One angel for good news, another for bad news.
In the Torah, at least in Genesis, it seems pretty simple. Life, however, is not like that. Sometimes good news turns out not to be so great in the long run; and sometimes really bad news ultimately turns out to be for the best. In spite of our intelligence, education and sophistication, we aren’t given the ability to see the future clearly enough to know how things will turn out in the end. Good can bring bad; bad can even sometimes bring good.
For example, there was a huge lottery jackpot last week, well over one and a half billion dollars, won by one person in Simpsonville, South Carolina. I hope the recipient enjoys his or her winnings, and lives a long and valuable life. I also hope she or he is interested in supporting a new synagogue in northwest Tucson, Arizona… although I suspect we wouldn’t be the only ones to ask for some of those winnings. But winning the lottery often doesn’t work out very well for the winners. You may not know this, but a large percentage of lottery winners end up broke within a few years, and many winners have said later that winning the lottery ended up being the worst thing that ever happened to them. Most of us would take that chance, but still, it’s surprising.
You see, sometimes good news can actually be bad news—and, similarly, sometimes bad news can be turned into good.
Perhaps that has been the enduring experience of this complex, challenging, weird, and sometimes fulfilling year or so for me. Maybe it has been all about finding the good news in the bad news, bringing forth light out of what seemed very dark at times.
My friends, I promised last week that I would share some of the lessons of this past year with you on this Shabbat. It may be that what I have to share tonight is simply experiences, rather than lessons, but they have been valuable and, I hope, meaningful. It has been a complicated time, one of both substantial personal loss and of growth and opportunity.
The word that has the most resonance for me, and has consistently had the most resonance over the past year, is resiliency, the ability to overcome adversity, to remain buoyant when things have gone very wrong, to swim instead of drowning when the floodwaters inevitably come. Resiliency is what allowed a 99-year old man named Abraham to rise from the pain of self-circumcision to greet his guests and provide rich hospitality in spite of personal pain. It is what has allowed every persecuted generation of our people to respond to loss and suffering by renewing the commitment to Judaism, to God and to hope. Hatikvah is the national anthem of Israel, but its title, and its lyrics of hope, reflect nearly two thousand years of insisting on belief in the face of failure. Judaism’s survival and the restoration of our national homeland is perhaps the truest example of resiliency in all of human history. We Jews bounce back, no matter what has happened.

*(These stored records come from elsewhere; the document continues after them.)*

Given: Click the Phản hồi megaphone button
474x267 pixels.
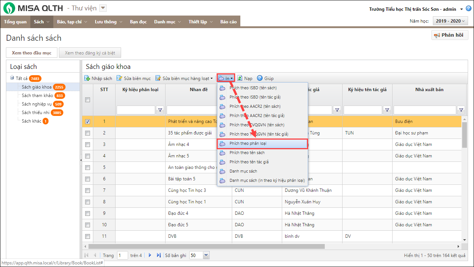Looking at the screenshot, I should [x=450, y=35].
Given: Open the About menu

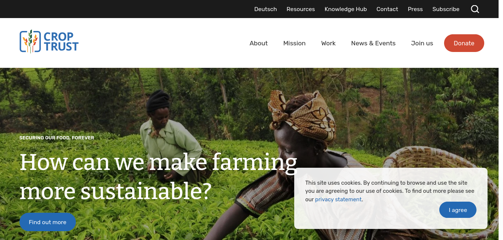Looking at the screenshot, I should (x=258, y=43).
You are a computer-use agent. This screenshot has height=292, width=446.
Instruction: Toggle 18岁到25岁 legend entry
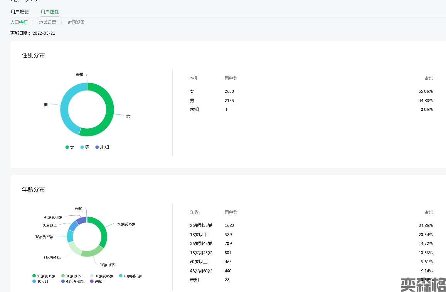point(130,276)
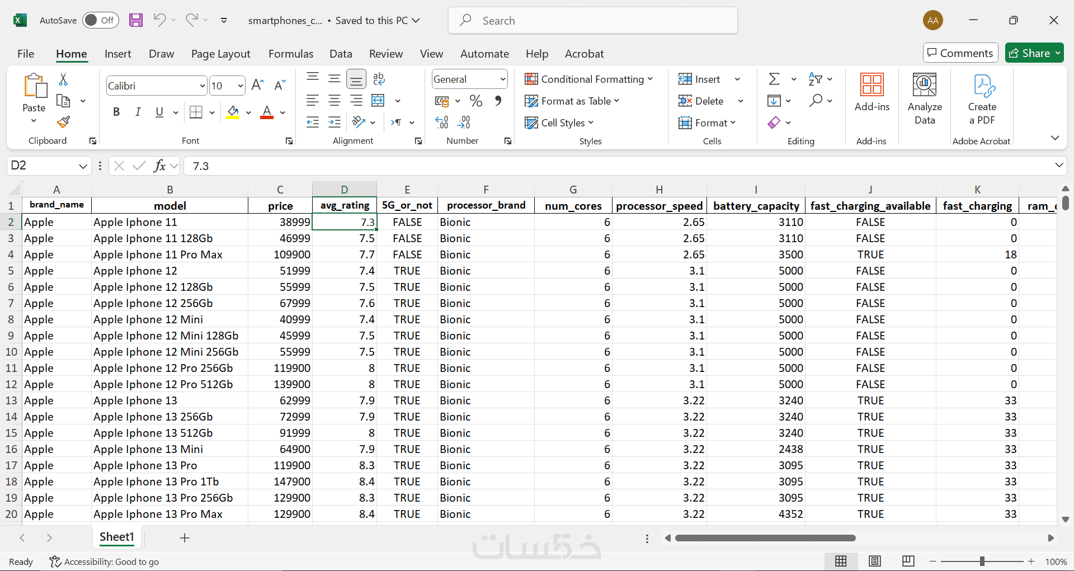Toggle Bold formatting
This screenshot has width=1074, height=571.
pos(116,112)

The first observation is that I have been blessed with some extraordinary friends, some of them quite unexpectedly so, and their support through this year has been amazing. I am deeply grateful for the unflagging and inspired loyalty, warmth and love that I have been the recipient of since last September. I am sure that I would not be standing here without my friends’ energy and generosity, the time, dedication and care they have lavished on me. It has been an extraordinary affirmation of human decency and goodness at a time when these qualities have seemed scarce. I am incredibly thankful that God has blessed me with such friends.
So, to recap a little, very unexpectedly, and some would say unfairly, 13 months ago I found myself with far more time on my hands than I have ever had in my life. In addition to dealing with a variety of complicated situations that arose, I spent much of that time with my children, visiting both my sons at their respective colleges and spending what used to be called quality time with each of them as well as with my daughter. Being a Jewish parent, quite naturally I think that my own kids are extraordinary. There’s an old joke: What’s the definition of a genius? An average child with a Jewish parent. I discovered not that they are geniuses—smart, of course!—but that they have grown into really terrific young adults, and I had the opportunity to share some of that growth with them. It’s easy to let these changes pass without seeing them, and too often that has been the case in my own life while I worked so many hours in my previous position, sometimes so many that I wasn’t always able to share enough in their triumphs and challenges.
I also had more time to spend with my parents, who are, thank God, both still alive and active. They are not getting any younger or healthier, however. About eleven months ago, just after Thanksgiving 2017, my dad and I had a minor communication problem. He had forgotten to inform me of a commitment for our family’s foundation that was scheduled just a few days after I had returned from Los Angeles for Thanksgiving. Reluctantly, I booked a flight back and flew to LA for a single day for the event. It was the kind of last-minute trip I would not have been able to make when I had my typical commitments in my previous congregation.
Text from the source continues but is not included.